- [Exercise materials]:
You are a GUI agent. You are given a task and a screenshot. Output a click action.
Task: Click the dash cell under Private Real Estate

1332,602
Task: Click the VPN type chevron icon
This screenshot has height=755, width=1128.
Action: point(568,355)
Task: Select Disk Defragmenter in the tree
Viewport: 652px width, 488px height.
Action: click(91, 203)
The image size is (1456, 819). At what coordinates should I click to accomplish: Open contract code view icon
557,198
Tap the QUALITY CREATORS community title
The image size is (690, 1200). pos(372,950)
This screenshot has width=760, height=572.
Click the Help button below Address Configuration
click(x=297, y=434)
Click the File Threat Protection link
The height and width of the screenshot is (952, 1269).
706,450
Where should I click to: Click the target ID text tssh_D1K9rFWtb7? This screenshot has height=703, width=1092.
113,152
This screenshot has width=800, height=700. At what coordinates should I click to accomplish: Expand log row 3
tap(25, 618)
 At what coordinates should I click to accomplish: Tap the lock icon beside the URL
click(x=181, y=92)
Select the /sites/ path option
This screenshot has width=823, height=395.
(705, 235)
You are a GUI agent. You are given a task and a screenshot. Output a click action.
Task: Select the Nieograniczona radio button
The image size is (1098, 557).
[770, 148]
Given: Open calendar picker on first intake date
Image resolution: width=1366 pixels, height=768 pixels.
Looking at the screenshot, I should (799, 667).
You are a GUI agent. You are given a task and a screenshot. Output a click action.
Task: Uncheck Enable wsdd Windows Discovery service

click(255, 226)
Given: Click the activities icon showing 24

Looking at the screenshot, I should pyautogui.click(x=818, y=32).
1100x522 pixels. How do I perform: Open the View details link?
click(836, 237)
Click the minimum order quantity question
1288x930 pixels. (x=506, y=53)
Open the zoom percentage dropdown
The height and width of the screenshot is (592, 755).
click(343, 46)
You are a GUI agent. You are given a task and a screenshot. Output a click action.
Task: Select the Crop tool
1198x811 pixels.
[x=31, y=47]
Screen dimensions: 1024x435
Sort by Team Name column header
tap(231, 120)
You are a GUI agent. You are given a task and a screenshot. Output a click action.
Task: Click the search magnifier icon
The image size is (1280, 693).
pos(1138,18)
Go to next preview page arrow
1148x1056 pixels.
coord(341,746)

- [Exercise brief]: Exactly as they appear, restate all of the entries.

- [Response area]:
You are a GUI agent. You are given a task and a screenshot. Output a click action.
Task: Click the dash cell under Private Real Estate

1332,602
Task: Click the VPN type chevron icon
This screenshot has height=755, width=1128.
Action: point(568,355)
Task: Select Disk Defragmenter in the tree
Viewport: 652px width, 488px height.
Action: click(91, 203)
The image size is (1456, 819). At what coordinates should I click to accomplish: Open contract code view icon
557,198
Tap the QUALITY CREATORS community title
The image size is (690, 1200). pos(372,950)
This screenshot has width=760, height=572.
Click the Help button below Address Configuration
click(x=297, y=434)
Click the File Threat Protection link
The height and width of the screenshot is (952, 1269).
706,450
Where should I click to: Click the target ID text tssh_D1K9rFWtb7? This screenshot has height=703, width=1092.
113,152
This screenshot has width=800, height=700. At what coordinates should I click to accomplish: Expand log row 3
tap(25, 618)
 At what coordinates should I click to accomplish: Tap the lock icon beside the URL
click(x=181, y=92)
Select the /sites/ path option
This screenshot has width=823, height=395.
(705, 235)
You are a GUI agent. You are given a task and a screenshot. Output a click action.
Task: Select the Nieograniczona radio button
The image size is (1098, 557).
[770, 148]
Given: Open calendar picker on first intake date
Image resolution: width=1366 pixels, height=768 pixels.
Looking at the screenshot, I should (799, 667).
You are a GUI agent. You are given a task and a screenshot. Output a click action.
Task: Uncheck Enable wsdd Windows Discovery service

click(255, 226)
Given: Click the activities icon showing 24

Looking at the screenshot, I should pyautogui.click(x=818, y=32).
1100x522 pixels. How do I perform: Open the View details link?
click(836, 237)
Click the minimum order quantity question
1288x930 pixels. (x=506, y=53)
Open the zoom percentage dropdown
The height and width of the screenshot is (592, 755).
click(343, 46)
You are a GUI agent. You are given a task and a screenshot. Output a click action.
Task: Select the Crop tool
1198x811 pixels.
[x=31, y=47]
Screen dimensions: 1024x435
Sort by Team Name column header
tap(231, 120)
You are a GUI agent. You are given a task and a screenshot. Output a click action.
Task: Click the search magnifier icon
The image size is (1280, 693).
pos(1138,18)
Go to next preview page arrow
1148x1056 pixels.
coord(341,746)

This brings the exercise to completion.